**Problem to work on**
Will you output all of the data below exactly, omitting the images?

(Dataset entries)

□ □ □ □ □ □ □

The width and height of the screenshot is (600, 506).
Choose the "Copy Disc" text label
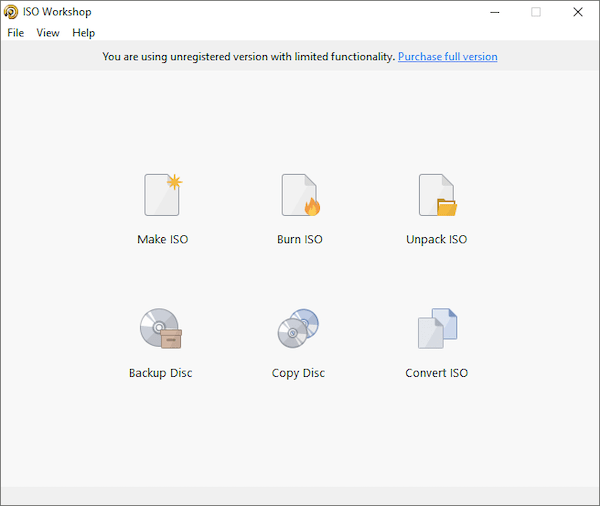coord(298,374)
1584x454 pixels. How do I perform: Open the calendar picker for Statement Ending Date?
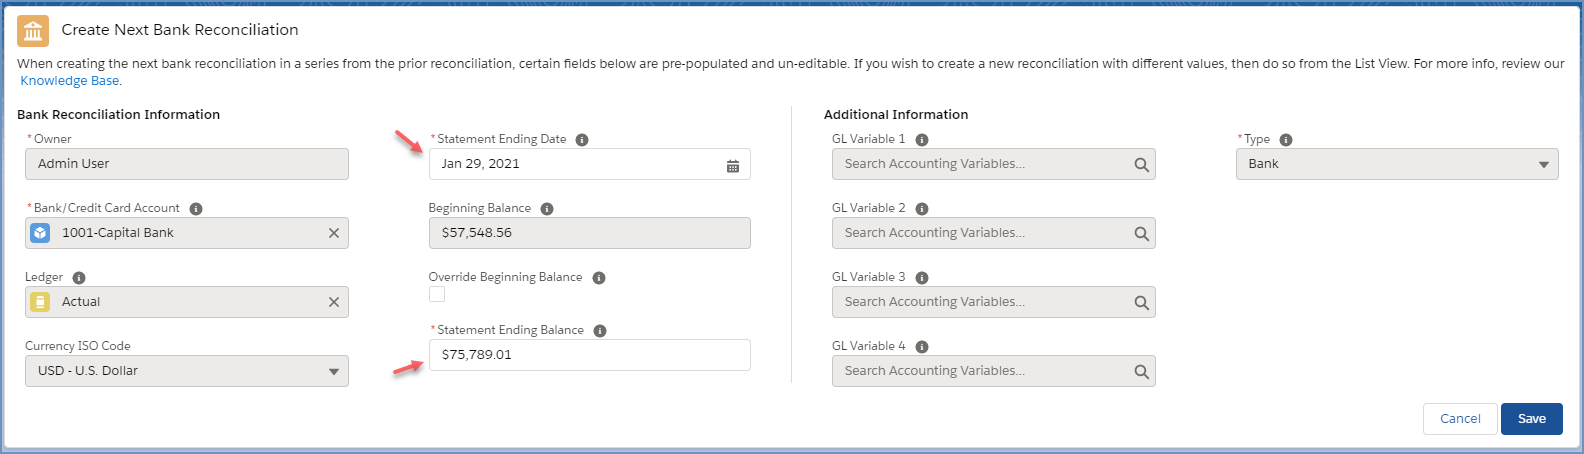pyautogui.click(x=732, y=165)
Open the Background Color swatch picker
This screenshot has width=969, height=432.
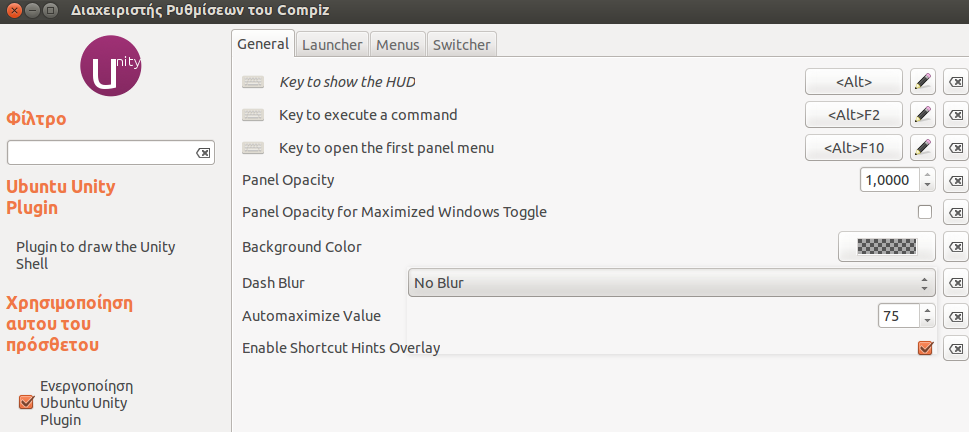[886, 246]
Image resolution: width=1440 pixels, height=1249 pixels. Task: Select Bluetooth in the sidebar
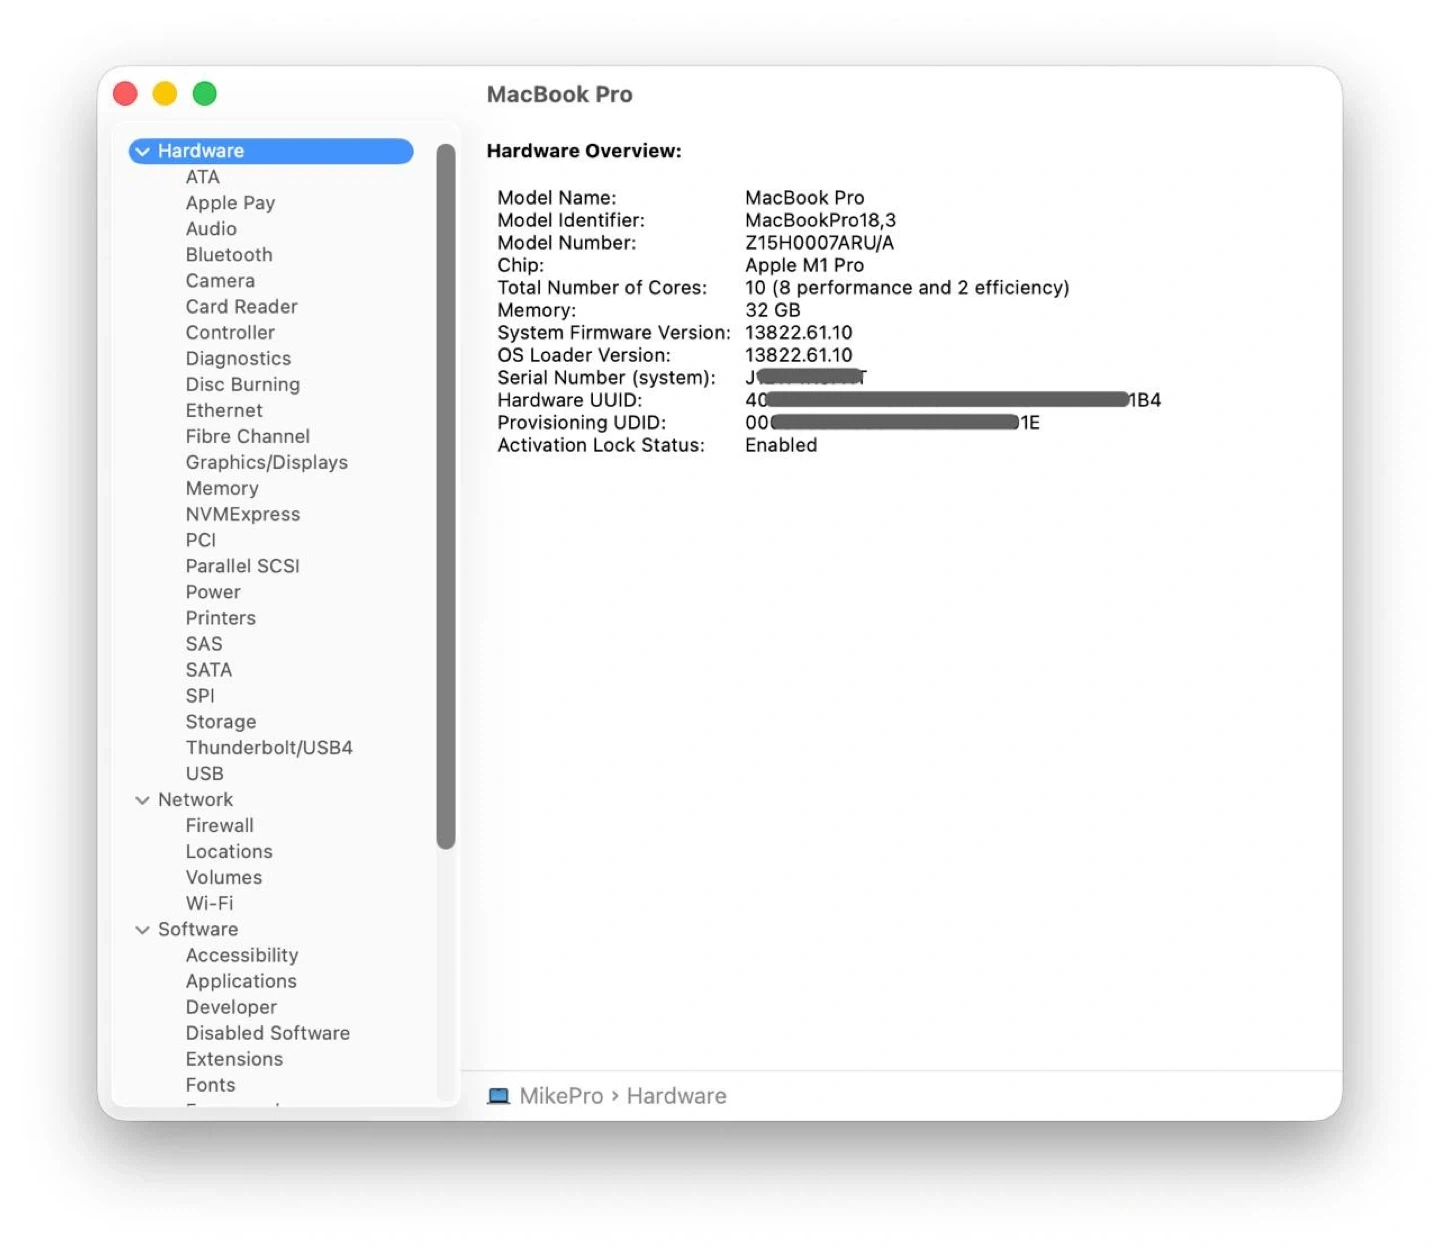click(229, 255)
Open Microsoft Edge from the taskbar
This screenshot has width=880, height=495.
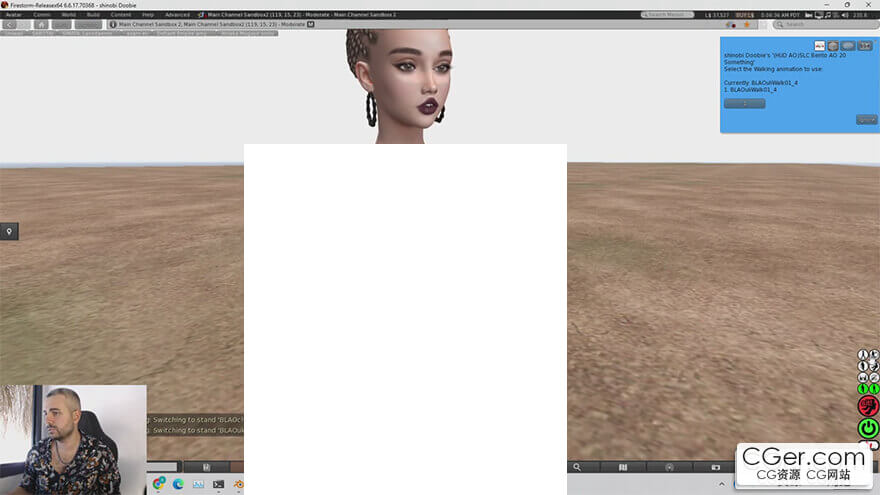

□ □ □ □ □ □ □

**Solution**
The width and height of the screenshot is (600, 506).
Choose the "Copy Disc" text label
coord(298,374)
1584x454 pixels. How do I perform: Open the calendar picker for Statement Ending Date?
pyautogui.click(x=732, y=165)
Open the Background Color swatch picker
This screenshot has width=969, height=432.
[886, 246]
Image resolution: width=1440 pixels, height=1249 pixels. Task: Select Bluetooth in the sidebar
click(229, 255)
Open Microsoft Edge from the taskbar
This screenshot has width=880, height=495.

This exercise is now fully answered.